Der börsennotierte Immobiliensektor ist hierzulande noch kleinteilig. Allein im MDax sind fünf Wohnungsgesellschaften gelistet. Vor gut einem Jahr hatte Deutsche Wohnen einen Anlauf gewagt, die Branche aufzumischen, und sich die Konkurrentin GSW einverleibt. Sie stieg damit zur Nummer zwei in der Branche auf - nach Annington, aber noch vor Gagfah. Deutsche Wohnen und GSW haben ihren Schwerpunkt in Berlin.

Annington und Gagfah sind bundesweit präsent, ihre Heimat ist Nordrhein-Westfalen. Hier soll auch die neue Firmenzentrale entstehen - in der Nähe der beiden Hauptverwaltungen in Bochum (Annington) und Mülheim (Gagfah). Auch einen neuen Namen soll der Immobilienriese bekommen. Personal soll nach der Fusion nicht abgebaut werden, versprach Buch. Annington verfolge anders als Gagfah das Ziel, Arbeiten wie Wartung und Objektbetreuung selbst zu übernehmen statt an Dienstleister zu vergeben.

§ AUFGABENSTELLUNG
Fassen Sie den obigen Textauszug über die Immobilienbranche in zwei Sätzen zusammen.

[Datensätze]
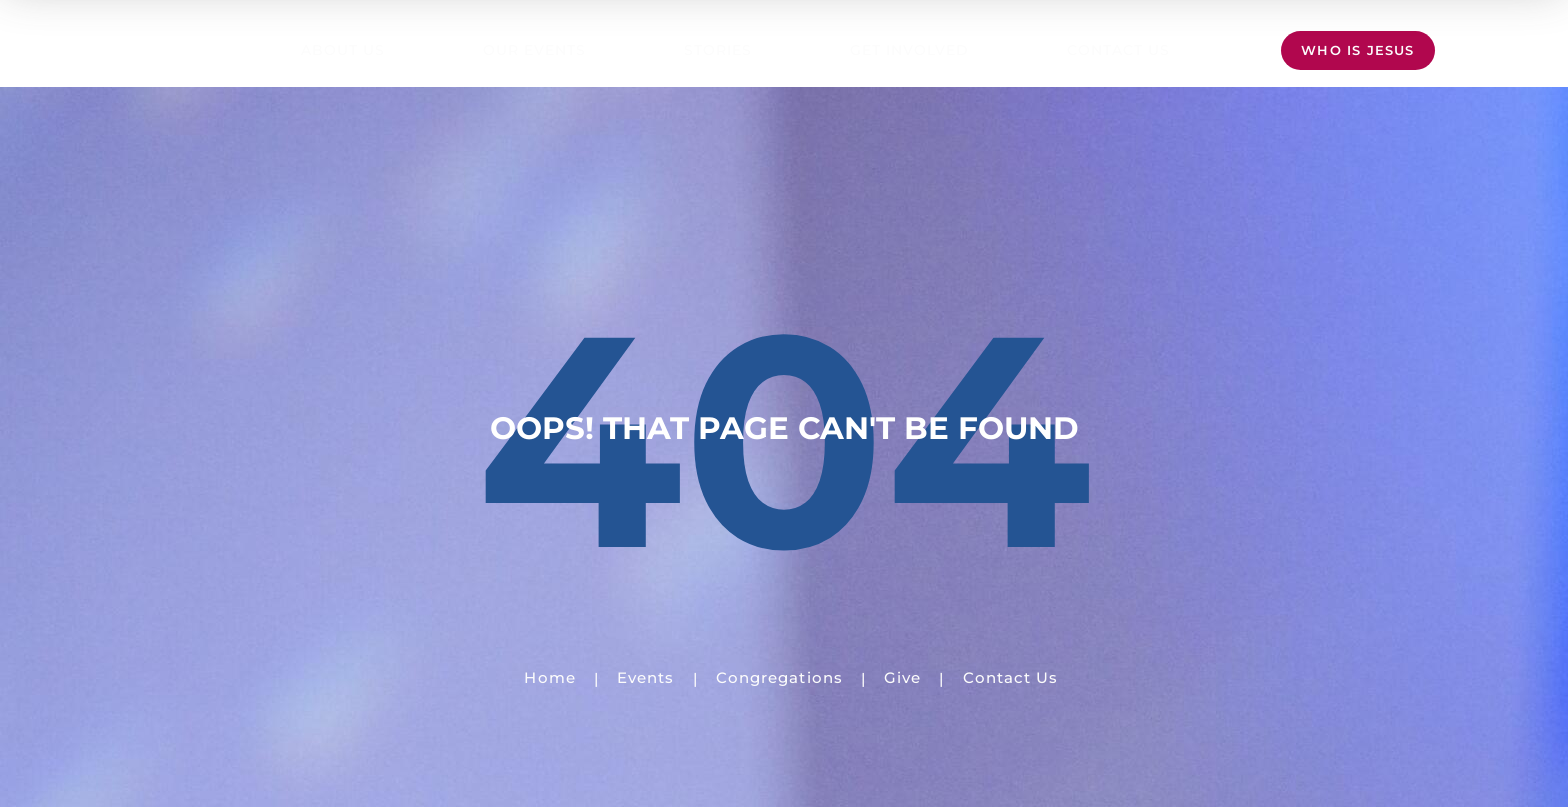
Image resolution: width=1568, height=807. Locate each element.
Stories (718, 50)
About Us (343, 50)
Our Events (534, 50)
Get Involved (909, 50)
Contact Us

§ LÖSUNG
Der börsennotierte Immobiliensektor ist hierzulande noch kleinteilig, und Deutsche Wohnen stieg vor gut einem Jahr durch die Übernahme der Konkurrentin GSW hinter Annington und vor Gagfah zur Nummer zwei der Branche auf. Der neue Immobilienriese soll eine Firmenzentrale in Nordrhein-Westfalen nahe den Hauptverwaltungen in Bochum (Annington) und Mülheim (Gagfah) sowie einen neuen Namen bekommen, und nach der Fusion soll kein Personal abgebaut werden.